Al di là, comunque, del discorso interpretativo e al di là della suggestione di talune pagine letterariamente ancora godibili, l'interesse maggiore che, oggi, suscita la lettura di Grandezza e decadenza di Roma è da rintracciarsi credo nel fatto che quest'opera possa essere vista, sia pure in quanto caso particolare, come una riflessione sul potere e sull'autorità, sulla legittimità del potere, sulla fenomenologia delle trasformazioni dei sistemi politici e della circolazione delle élites politiche. In altre parole, sotto questo profilo, lo studio di Guglielmo Ferrero su Roma rientra appieno nella sua ottica di studioso delle modalità attraverso le quali una civiltà cresce, progredisce ed entra in crisi: un tema, questo, che nel periodo fra le due guerre mondiali avrebbe richiamato l'attenzione di tanti intellettuali europei e dato vita a una vivace stagione di «letteratura della crisi».

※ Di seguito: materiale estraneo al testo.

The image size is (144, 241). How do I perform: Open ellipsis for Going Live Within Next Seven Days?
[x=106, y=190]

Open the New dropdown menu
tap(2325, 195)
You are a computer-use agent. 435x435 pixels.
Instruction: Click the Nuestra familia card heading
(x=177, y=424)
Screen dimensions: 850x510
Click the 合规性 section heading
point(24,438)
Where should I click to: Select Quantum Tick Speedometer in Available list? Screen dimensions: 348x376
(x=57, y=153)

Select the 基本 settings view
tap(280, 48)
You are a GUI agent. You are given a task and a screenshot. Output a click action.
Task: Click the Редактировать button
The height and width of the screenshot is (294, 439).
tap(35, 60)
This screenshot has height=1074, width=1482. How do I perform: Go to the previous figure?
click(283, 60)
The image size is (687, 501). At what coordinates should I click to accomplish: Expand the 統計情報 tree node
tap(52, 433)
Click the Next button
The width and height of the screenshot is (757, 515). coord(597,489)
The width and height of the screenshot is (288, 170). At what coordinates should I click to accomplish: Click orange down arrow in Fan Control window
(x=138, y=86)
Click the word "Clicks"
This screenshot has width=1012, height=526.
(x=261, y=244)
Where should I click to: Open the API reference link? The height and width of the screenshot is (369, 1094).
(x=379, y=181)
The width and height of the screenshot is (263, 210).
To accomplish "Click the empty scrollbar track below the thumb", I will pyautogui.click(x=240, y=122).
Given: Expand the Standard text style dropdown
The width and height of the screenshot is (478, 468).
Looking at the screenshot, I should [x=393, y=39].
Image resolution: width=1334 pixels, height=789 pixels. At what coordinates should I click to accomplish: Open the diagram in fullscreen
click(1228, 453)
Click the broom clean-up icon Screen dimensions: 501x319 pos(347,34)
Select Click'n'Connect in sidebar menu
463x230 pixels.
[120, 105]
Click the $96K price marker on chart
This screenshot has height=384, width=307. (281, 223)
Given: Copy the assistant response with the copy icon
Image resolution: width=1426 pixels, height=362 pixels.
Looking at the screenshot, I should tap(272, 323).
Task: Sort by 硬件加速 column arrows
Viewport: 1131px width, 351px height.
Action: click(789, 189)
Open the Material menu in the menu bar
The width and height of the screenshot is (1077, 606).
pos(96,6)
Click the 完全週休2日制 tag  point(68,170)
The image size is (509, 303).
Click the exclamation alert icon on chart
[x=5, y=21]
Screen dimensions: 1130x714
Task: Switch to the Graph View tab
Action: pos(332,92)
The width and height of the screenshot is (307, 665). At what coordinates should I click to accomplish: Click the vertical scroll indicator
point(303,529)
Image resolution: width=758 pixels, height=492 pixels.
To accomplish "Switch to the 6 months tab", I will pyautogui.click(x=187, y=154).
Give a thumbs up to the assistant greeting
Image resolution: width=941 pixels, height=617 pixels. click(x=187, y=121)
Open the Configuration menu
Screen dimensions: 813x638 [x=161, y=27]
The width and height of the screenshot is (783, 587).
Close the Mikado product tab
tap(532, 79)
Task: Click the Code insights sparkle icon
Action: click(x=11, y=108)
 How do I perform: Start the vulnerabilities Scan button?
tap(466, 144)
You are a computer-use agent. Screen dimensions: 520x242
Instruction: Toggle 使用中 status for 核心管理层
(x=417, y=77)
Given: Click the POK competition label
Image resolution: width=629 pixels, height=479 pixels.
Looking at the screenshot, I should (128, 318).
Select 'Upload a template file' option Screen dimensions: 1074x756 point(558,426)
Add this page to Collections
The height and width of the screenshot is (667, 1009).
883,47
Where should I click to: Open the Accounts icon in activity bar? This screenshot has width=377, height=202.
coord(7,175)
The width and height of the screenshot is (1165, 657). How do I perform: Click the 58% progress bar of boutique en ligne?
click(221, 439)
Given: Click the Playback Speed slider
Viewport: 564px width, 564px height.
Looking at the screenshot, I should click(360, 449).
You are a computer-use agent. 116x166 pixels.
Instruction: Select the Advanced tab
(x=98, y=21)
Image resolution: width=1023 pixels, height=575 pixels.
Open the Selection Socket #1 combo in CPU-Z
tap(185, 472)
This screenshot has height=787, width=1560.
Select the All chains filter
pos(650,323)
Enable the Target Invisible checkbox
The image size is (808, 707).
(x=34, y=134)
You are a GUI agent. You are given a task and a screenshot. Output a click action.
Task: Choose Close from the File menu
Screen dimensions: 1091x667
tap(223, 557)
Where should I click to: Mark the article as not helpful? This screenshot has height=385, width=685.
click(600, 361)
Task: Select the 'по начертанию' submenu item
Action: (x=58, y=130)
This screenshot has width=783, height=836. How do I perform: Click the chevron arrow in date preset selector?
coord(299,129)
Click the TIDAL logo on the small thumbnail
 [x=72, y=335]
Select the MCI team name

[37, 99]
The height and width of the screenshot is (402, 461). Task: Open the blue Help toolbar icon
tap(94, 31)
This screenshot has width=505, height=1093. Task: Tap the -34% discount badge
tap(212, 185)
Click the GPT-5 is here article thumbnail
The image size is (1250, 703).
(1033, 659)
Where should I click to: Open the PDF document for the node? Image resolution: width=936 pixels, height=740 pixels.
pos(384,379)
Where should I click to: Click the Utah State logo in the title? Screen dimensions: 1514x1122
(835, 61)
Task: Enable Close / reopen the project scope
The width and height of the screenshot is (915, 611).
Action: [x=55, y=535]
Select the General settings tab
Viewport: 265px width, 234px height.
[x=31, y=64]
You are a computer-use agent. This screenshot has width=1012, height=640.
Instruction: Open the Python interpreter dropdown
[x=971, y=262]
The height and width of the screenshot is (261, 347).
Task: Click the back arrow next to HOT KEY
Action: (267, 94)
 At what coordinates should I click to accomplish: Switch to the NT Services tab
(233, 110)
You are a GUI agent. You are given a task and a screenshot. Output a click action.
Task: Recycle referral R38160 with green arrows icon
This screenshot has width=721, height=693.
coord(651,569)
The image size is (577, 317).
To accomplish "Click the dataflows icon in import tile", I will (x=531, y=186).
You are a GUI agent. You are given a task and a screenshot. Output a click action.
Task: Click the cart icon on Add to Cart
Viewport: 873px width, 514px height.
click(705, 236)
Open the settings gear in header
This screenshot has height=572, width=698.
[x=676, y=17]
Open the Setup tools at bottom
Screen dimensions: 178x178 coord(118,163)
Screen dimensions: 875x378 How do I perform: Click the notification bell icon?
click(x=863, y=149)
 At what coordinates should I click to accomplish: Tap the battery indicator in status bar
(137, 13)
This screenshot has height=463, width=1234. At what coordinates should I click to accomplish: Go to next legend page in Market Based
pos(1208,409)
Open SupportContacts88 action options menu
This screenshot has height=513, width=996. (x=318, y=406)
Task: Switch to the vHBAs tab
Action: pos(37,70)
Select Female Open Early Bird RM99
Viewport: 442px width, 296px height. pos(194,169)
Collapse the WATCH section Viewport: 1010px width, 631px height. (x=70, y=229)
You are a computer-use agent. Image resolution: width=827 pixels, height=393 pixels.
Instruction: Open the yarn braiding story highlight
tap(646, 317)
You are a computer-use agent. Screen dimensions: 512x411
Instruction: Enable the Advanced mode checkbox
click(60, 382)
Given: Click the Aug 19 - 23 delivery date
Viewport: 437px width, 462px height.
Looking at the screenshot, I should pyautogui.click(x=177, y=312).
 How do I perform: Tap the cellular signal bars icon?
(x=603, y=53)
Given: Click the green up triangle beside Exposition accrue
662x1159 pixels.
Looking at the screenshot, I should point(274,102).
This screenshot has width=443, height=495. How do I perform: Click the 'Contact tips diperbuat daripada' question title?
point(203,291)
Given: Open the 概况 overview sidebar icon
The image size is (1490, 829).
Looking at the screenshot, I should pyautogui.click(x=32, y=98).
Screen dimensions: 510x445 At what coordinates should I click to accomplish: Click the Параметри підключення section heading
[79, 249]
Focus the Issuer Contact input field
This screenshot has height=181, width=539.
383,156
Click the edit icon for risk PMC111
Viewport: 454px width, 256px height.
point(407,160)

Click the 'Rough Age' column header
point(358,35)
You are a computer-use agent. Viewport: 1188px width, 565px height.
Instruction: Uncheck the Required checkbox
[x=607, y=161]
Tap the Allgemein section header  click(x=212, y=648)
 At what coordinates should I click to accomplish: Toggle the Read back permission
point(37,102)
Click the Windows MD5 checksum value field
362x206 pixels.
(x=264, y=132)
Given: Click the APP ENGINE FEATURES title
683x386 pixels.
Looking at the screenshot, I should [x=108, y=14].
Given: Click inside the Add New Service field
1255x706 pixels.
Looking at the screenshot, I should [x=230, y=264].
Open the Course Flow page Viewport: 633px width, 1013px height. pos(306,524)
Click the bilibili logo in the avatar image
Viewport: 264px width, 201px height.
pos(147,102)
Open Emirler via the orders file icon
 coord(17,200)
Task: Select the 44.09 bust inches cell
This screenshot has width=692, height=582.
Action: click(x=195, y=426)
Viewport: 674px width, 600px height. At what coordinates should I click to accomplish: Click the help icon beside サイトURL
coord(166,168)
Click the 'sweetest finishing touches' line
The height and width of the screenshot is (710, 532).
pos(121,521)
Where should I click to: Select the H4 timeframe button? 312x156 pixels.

Ferrero, dopo la pubblicazione di Grandezza e decadenza di Roma, sarebbe tornato solo marginalmente ai temi di storia antica preferendo occuparsi di politica contemporanea o, comunque, di storia moderna. Alla metà degli anni venti, per esempio, pubblicò quel volume intitolato La democrazia in Italia, che ricostruiva la storia del sistema politico italiano dall'Unità all'avvento del fascismo e concludeva sostenendo che la «nuova dittatura» fascista era priva di legittimazione popolare: un lavoro, comprensibilmente, sgradito a Mussolini che lo fece sequestrare e ne fece porre l'autore sotto occhiuto controllo della polizia politica. Nella seconda metà degli anni trenta e all'inizio degli anni quaranta, poi, Ferrero pubblicò la bella trilogia, iniziata con Avventura. Bonaparte in Italia, proseguita con Ricostruzione. Talleyrand a Vienna e conclusa con Potere.
I geni invisibili della città che rappresenta, nel suo complesso, un tentativo di diagnosi del fenomeno rivoluzionario e una riflessione sul rapporto fra legittimità e potere. Un riflessione che parte da lontano, proprio dalle pagine di Grandezza e decadenza di Roma.